Eleven wickets fell on each of the first two days. Another interesting fast-medium bowler was introduced to the world in left-armer Marco Jansen who took four wickets in India’s first innings. Elgar and the highly impressive Keegan Pietersen put on 88 for South Africa’s second wicket and the (newly) reliable Tembo Bavuma made 52: but no one was comfortable against everybody’s favourite reserve, Shardul Thakur, who took seven for 61, restricting South Africa’s lead to 27.

The openers fell cheaply but the old firm of Cheteshwar Pujara and Ajinkya Rahane – who both seem to be perpetually on the brink of being dropped – played beautifully on the second evening and third morning, adding 111, before Kagiso Rabada bowled his most incisive spell of the match to take three wickets. Thakur hit 28 off 24 balls with five fours and a six. When India were all out for 266 the game was beautifully poised with a target of 240 and time no issue (though there was rain about).

India had the attack to defend that target, although they were unlucky with an injury to Mohammed Siraj. A seven wicket win looks straightforward in the scorebook but it wasn’t in the flesh.

All the South African top five contributed significantly to this important victory – the sides go to Cape Town all square – but there was a sense in which this was all about one man. If Elgar had fallen with, say, 100 to get, South Africa would have lost; there can be little doubt about that.

But Elgar did not fall. He never looked like falling. He took everything the Indian quicks unleashed at him, taking many blows on the body. He finished 96 not out. He didn’t care about the hundred. What mattered was winning.

Whatever Elgar’s emotions about that day at The Wanderers, he would not call it a fairytale ending.
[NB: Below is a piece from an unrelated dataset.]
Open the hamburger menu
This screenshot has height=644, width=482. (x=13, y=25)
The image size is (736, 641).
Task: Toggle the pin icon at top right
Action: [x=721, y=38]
Elgar is clearly not that sort of bloke but, more to the point, Test cricket is not a fairytale ending sort of game.

It has its fairytale moments of course. Boland’s six for seven in four overs at the MCG is one such. There is no other explanation.

I was at Lord’s in 1972 when Australian swing bowler Bob Massie took 16 wickets in a Test against England to help win his  first match. That was a fairy-tale event. But Massie didn’t have many other moments of any sort. He only played six Tests altogether, illness and injury reducing his effectiveness.

As has been seen, Boland had a very successful second Test. There was nothing fairy-tale about it. Boland’s attack is relentless, putting the ball on the same spot time and time again. There must be a way of playing him but England have not found out what it is.

38 overs is a lot; Boland is a big man. And there was more to it than that. On the Friday afternoon he fell in his follow-through and clearly hurt himself. He went off to hospital for a scan. Later that day he was pictured returning to the dressing room. The crowd roared. Every visible act by Boland is a public event which has to be applauded.

The scan was clear. Boland bowled on the Sunday. Apparently his rib cage was badly bruised by the fall. Bowling through that would have been painful.

That’s Test cricket: Bairstow, Elgar, Stokes, Boland – batting or bowling through the pain.